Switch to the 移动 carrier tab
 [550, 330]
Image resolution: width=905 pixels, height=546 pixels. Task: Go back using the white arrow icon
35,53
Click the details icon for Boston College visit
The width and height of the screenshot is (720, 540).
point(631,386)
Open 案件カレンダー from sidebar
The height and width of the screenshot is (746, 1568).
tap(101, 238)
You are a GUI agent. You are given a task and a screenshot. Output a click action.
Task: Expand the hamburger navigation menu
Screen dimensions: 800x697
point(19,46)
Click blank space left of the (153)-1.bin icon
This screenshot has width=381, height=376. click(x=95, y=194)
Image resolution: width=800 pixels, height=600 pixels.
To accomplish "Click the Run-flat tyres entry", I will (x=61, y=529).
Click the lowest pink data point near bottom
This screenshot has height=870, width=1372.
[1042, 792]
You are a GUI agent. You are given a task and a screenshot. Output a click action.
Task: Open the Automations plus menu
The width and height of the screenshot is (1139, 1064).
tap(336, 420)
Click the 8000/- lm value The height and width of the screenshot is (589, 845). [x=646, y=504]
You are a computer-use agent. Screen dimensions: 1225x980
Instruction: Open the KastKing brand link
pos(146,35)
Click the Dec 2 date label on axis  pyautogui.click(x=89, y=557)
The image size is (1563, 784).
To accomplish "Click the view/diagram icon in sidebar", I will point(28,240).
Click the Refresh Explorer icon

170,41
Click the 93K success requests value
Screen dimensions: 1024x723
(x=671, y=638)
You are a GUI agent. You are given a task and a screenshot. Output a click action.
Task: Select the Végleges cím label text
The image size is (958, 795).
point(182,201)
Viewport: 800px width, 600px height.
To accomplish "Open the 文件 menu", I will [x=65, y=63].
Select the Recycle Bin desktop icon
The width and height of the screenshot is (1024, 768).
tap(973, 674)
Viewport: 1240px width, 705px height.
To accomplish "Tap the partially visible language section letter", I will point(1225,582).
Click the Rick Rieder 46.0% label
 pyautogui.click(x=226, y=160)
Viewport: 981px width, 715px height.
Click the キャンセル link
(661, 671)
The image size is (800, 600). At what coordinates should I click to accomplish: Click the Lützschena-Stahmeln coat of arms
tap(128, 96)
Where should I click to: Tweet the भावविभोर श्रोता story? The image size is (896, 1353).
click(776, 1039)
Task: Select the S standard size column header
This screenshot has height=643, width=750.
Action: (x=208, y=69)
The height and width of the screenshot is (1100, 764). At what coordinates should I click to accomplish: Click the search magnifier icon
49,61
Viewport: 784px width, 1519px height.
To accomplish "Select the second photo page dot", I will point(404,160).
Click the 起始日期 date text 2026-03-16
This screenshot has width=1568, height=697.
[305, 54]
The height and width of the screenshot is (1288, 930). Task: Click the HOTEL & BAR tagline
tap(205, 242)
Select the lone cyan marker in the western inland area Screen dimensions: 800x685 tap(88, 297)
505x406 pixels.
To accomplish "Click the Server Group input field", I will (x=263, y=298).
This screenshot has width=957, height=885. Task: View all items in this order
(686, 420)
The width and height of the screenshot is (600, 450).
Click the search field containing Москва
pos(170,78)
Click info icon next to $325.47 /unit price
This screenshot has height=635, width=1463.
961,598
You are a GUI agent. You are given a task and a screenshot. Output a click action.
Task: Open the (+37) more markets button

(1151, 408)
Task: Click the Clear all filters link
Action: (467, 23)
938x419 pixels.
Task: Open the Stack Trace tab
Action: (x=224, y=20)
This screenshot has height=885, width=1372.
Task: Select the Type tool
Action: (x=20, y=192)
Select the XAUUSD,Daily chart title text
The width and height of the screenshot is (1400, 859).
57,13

====

Throughout the records, the word "sidebar" shows up on certain lines. Report how many lines, with only the number.

2